By Gwendolyn Nowaczyk
During this past year with the pandemic, I helped lead an independent research study about the impact that COVID-19 has had on Flagler College students’ health, specifically juniors and seniors.
We decided to do this study because the pandemic is something that we have not seen before as college students and our school year was drastically changed in such a short amount of time that we were curious about how others felt. We also wanted our peers opinions on how the situation was handled by the college and how it had impacted them individually.
Our research was tailored to look specifically at physical health, which we defined with three areas that included sleep, appetite and physical health. With this we were trying to see if the pandemic had caused their sleeping, eating and exercising habits to change after returning to Flagler College. Additionally, we wanted to see whether the use of a school-mandated mobile health app helped with the feeling of uncertainty about returning to campus.
It was quite an experience both planning and executing the research. I never really had thought about the effort, steps and time that went into such projects. Due to the fact our study dealt with people we had to become certified and trained in Ethical Research through the Institutional Review Board (IRB) of Flagler College, which was also an integral step in receiving grant funding from the school.
Fast forward to issues with documentation, approving our study and receiving the grant we were finally able to implement and start our research. We used a mixed method approach, including a 59-item survey and 8 focus groups, dividing evenly between juniors and seniors. This was used so that we could identify themes and then look more in-depth at what was reported through discussions using both quantitative and qualitative data.
Throughout the process of recruiting participants, it was quite a journey because we had to visit classrooms, host tabling events and send mass emails. Again, our pool consisted of Flagler College juniors and seniors, and it did not matter whether they lived off or on-campus, although that was analyzed when looking at the data.

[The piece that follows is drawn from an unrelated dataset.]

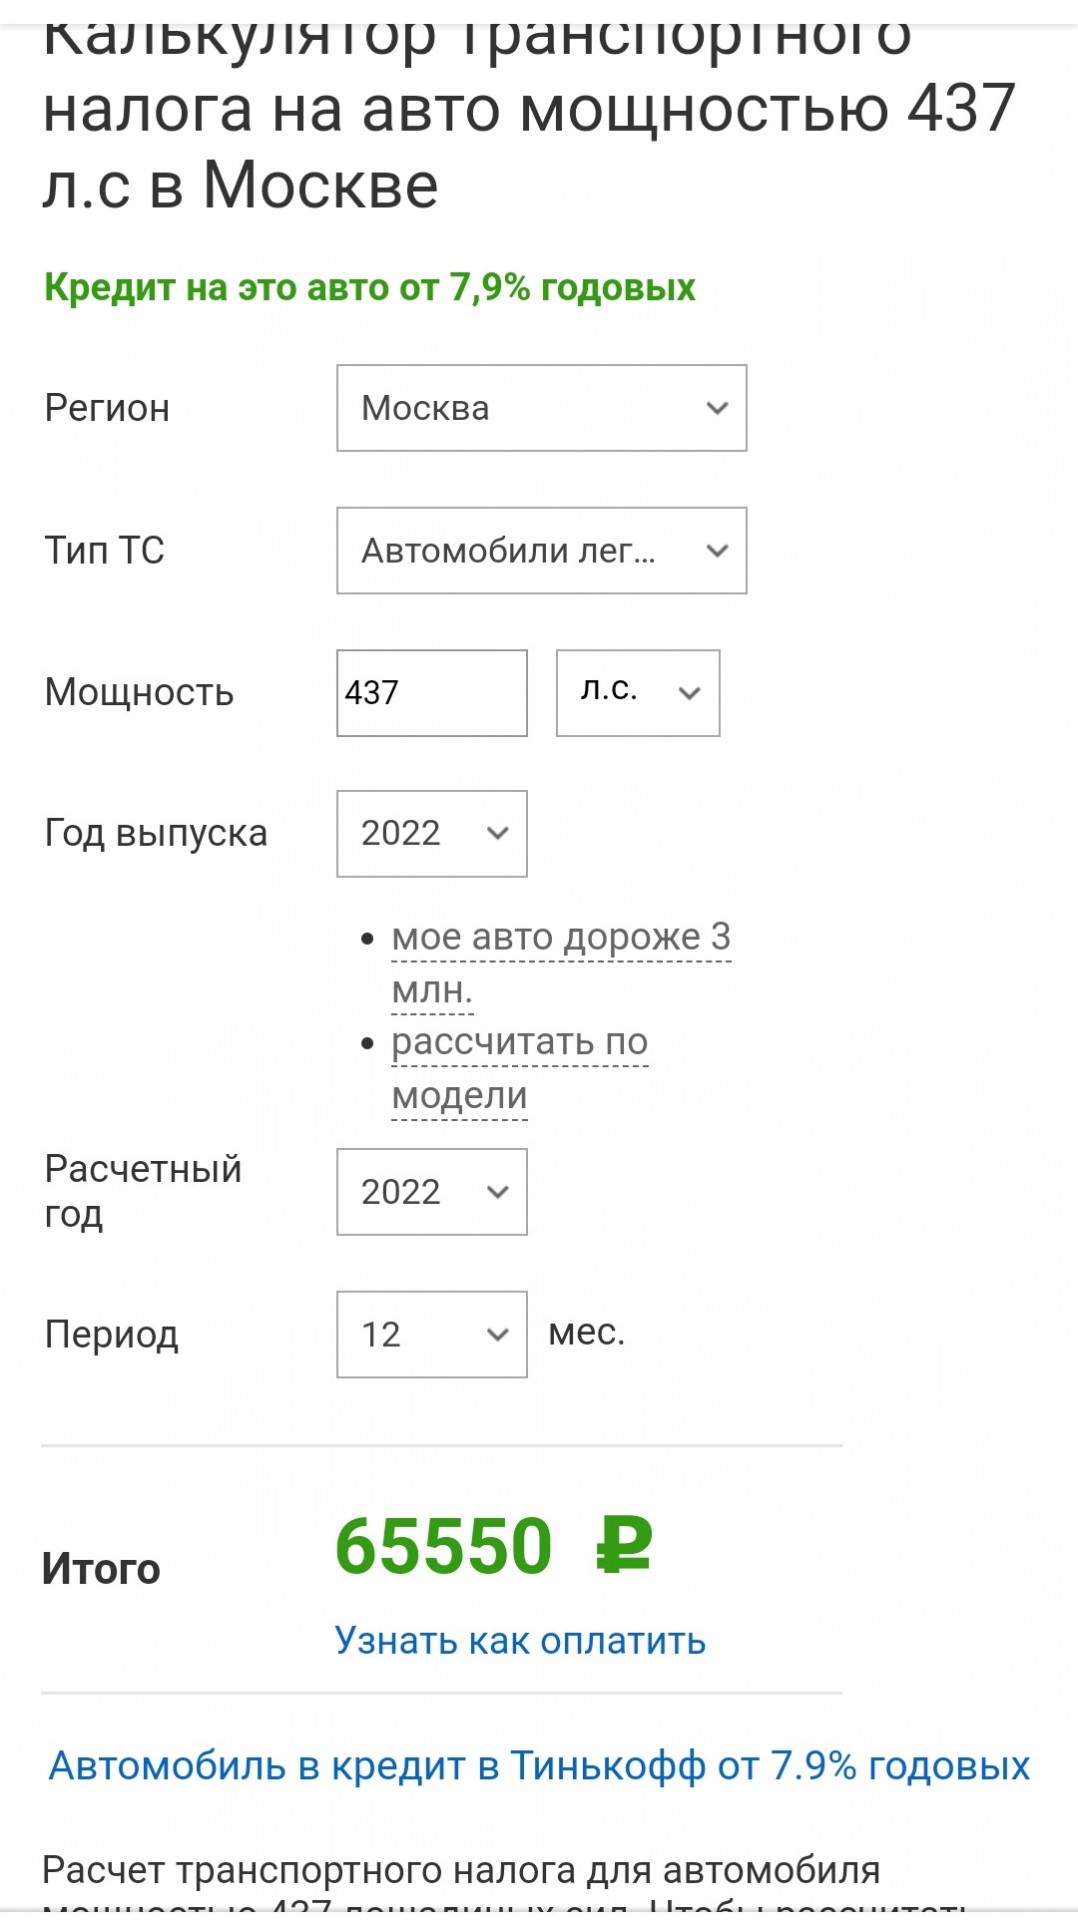This screenshot has height=1920, width=1078.
Task: Open Автомобиль в кредит в Тинькофф link
Action: click(539, 1766)
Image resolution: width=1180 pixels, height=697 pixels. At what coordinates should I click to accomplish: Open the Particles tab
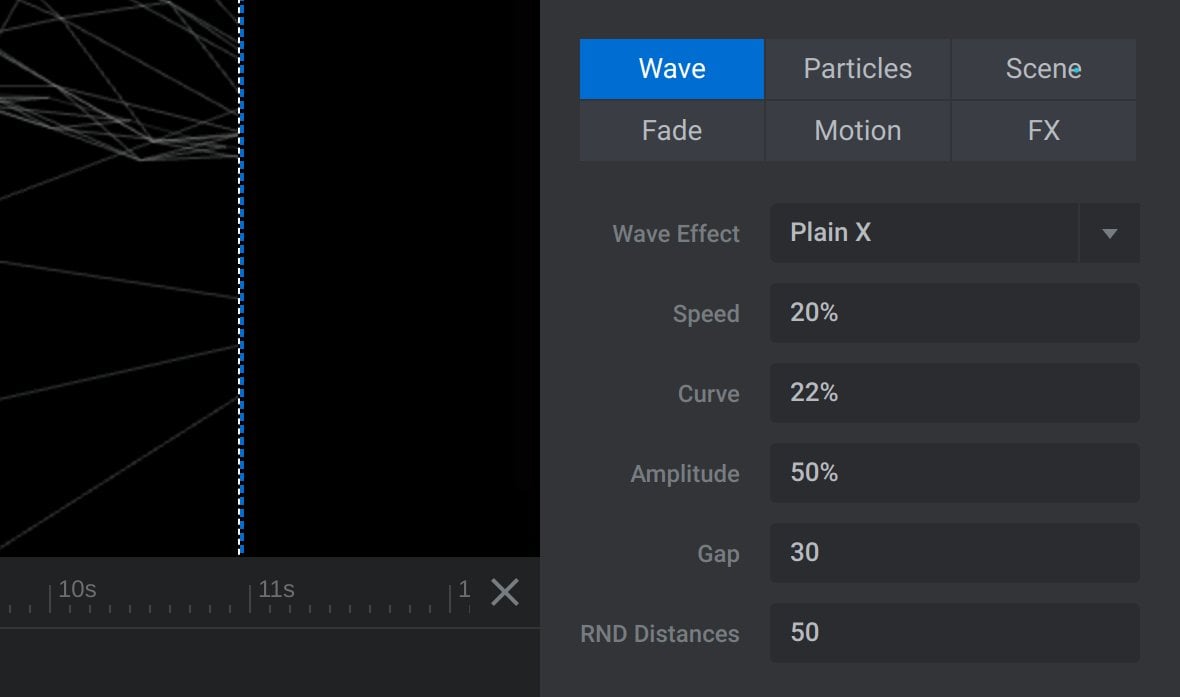(x=857, y=69)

It surprised me how willing people were to take the survey and the feedback that was given. But we managed to gather almost 200 people to take our survey which we viewed as victory given the circumstances of COVID-19 and the decreased presence of students on-campus.
Next, we conducted focus groups to gather data about specifics regarding student health. We held these over Zoom which was both easier than in person because we could be anywhere at anytime; but, it was also harder because people would forget or would have bad service and would continually lose signal. With these meetings we gained amazing data and stories about the usage and unreliability of the app. A common theme of being that students can easily lie on the app and put others at risk because they are unwilling to admit that they are experiencing COVID-19 symptoms.
Regarding the other areas, the data that stood out the most was that physical activity moved in a sort of wave. People reported in the beginning that their exercise significantly decreased in the Fall 2020 semester but by the spring semester, the activity was back to prior COVID-19. There was also the mention that with fall, although they had more time because of online classes, they did not take that time to exercise, whereas with the spring semester, they are more adept at planning and do not feel as fatigued. Leading to a key factor mentioned about physical health and activity, that participants have noticed an surge in back and neck pain, as well as tiredness from looking at the screen all day because of Zoom classes.
Sleep was not seen as being greatly impacted. There were still changes and disturbances to sleeping schedules and quality of sleep but people shared that they were receiving more, it just was not as restful. It was also found that the main factor that was effecting their sleep was stress, followed by COVID-19.
Finally with appetite, due to online classes people have both been snacking more while others have been cooking healthier food because they are at home and have more opportunities to cook for themselves. There was a range, as seen with the earlier data, that online classes can both help and hinder as noticed with the increase of healthy eating for some due to more time, or the increase in snacking because the amount of time now spending in front of a computer because of classes. However, there was few who said that COVID-19 changed how hungry they felt, or whether they had an increased or decreased appetite, there was mainly the change in eating habits.
Although there is quite a bit more data that can be explained, those were the highlights that stood out to my research group as well as to myself.
With this experience and journey I have gained insight that would be very helpful for prospective graduate students. I believe that independent studies and research should be advertised more on-campus because before, I had no clue that it was a possibility, much less how one went about doing it.
My biggest takeaway from this research project was of course the results and the seeing the impact that the pandemic has had upon students. But it was also that there are numerous opportunities to be involved on-campus that you never would have thought of before. I never considered doing a year-long research project and yet I was Co-Principal Investigator and led a team of four.
This research going forward, will hopefully help the school in handling any future occurrences and allow them an opportunity to listen to their students and to help them have the best experience they can and take care of their health.